Excerpted data: Begin

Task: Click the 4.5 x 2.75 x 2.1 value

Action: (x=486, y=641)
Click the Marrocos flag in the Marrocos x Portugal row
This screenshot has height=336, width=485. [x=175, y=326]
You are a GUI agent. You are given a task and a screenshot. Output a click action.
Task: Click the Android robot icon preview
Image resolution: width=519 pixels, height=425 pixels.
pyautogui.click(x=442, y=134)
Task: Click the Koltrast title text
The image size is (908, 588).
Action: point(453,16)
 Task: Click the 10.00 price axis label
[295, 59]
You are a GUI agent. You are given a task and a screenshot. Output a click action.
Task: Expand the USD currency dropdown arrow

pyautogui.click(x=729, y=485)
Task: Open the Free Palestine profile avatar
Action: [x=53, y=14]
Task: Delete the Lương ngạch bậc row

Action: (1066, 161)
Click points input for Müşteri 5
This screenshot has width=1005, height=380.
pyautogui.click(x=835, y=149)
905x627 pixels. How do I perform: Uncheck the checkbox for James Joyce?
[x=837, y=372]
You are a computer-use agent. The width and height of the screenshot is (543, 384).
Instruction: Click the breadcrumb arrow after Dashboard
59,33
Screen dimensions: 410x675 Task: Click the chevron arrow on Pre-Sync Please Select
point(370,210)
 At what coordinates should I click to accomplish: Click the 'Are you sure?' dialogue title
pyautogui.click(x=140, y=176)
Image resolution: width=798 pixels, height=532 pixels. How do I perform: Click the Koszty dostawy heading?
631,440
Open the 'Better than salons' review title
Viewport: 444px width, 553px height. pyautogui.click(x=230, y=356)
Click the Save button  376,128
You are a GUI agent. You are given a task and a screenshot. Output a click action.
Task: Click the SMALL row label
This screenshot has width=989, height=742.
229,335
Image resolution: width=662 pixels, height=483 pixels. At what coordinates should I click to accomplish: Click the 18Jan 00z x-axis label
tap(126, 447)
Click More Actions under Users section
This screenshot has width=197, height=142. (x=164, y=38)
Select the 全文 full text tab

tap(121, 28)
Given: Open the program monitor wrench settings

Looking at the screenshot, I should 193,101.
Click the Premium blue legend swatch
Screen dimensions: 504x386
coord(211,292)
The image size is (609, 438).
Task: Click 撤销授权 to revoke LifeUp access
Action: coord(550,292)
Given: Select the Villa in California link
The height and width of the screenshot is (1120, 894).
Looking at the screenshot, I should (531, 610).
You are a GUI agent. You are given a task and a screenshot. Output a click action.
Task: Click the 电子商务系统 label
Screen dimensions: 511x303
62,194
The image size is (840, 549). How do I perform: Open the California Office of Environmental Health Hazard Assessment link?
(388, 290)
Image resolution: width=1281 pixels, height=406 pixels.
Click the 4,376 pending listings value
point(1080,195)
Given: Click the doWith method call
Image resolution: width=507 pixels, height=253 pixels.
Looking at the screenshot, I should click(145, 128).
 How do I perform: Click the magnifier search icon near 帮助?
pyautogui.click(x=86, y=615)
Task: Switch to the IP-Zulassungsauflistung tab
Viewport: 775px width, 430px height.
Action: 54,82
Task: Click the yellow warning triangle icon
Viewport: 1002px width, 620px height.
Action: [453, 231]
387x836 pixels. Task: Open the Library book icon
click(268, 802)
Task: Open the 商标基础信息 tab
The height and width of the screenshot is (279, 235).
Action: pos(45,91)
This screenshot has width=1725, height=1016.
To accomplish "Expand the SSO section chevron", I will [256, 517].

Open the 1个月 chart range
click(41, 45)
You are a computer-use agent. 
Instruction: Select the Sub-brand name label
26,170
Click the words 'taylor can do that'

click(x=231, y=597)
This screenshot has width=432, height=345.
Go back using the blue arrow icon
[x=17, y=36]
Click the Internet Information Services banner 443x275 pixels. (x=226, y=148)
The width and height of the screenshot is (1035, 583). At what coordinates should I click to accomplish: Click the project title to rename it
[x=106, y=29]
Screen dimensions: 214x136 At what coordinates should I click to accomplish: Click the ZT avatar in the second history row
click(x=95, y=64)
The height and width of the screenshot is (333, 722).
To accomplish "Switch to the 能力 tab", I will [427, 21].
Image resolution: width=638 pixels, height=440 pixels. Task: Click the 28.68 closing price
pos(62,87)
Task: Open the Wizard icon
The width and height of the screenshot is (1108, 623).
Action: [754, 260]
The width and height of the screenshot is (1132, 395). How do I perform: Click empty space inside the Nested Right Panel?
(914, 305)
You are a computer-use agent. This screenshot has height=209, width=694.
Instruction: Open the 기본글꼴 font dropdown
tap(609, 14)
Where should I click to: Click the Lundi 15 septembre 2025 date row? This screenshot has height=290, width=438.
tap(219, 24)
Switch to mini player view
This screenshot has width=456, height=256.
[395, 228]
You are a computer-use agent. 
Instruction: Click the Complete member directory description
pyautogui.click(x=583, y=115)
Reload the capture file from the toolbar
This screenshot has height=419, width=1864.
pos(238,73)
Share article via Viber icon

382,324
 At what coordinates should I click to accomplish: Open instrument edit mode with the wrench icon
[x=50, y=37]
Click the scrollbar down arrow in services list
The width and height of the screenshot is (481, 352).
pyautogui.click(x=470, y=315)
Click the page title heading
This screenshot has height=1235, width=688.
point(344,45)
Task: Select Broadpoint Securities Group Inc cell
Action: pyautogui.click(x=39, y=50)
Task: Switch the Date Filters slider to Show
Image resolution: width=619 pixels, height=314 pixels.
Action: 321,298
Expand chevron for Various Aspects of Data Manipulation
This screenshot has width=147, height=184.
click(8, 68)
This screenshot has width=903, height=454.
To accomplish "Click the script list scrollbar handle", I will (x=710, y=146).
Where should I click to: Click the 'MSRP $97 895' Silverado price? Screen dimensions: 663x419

Excerpted data: End

→ Exercise details:
Leave out every line before the one containing "This screenshot has width=456, height=256."; set down that line and all remaining lines of the material exactly.

→ Worked solution:
This screenshot has width=456, height=256.
[395, 228]
You are a computer-use agent. 
Instruction: Click the Complete member directory description
pyautogui.click(x=583, y=115)
Reload the capture file from the toolbar
This screenshot has height=419, width=1864.
pos(238,73)
Share article via Viber icon

382,324
 At what coordinates should I click to accomplish: Open instrument edit mode with the wrench icon
[x=50, y=37]
Click the scrollbar down arrow in services list
The width and height of the screenshot is (481, 352).
pyautogui.click(x=470, y=315)
Click the page title heading
This screenshot has height=1235, width=688.
point(344,45)
Task: Select Broadpoint Securities Group Inc cell
Action: pyautogui.click(x=39, y=50)
Task: Switch the Date Filters slider to Show
Image resolution: width=619 pixels, height=314 pixels.
Action: 321,298
Expand chevron for Various Aspects of Data Manipulation
This screenshot has width=147, height=184.
click(8, 68)
This screenshot has width=903, height=454.
To accomplish "Click the script list scrollbar handle", I will (x=710, y=146).
Where should I click to: Click the 'MSRP $97 895' Silverado price? Screen dimensions: 663x419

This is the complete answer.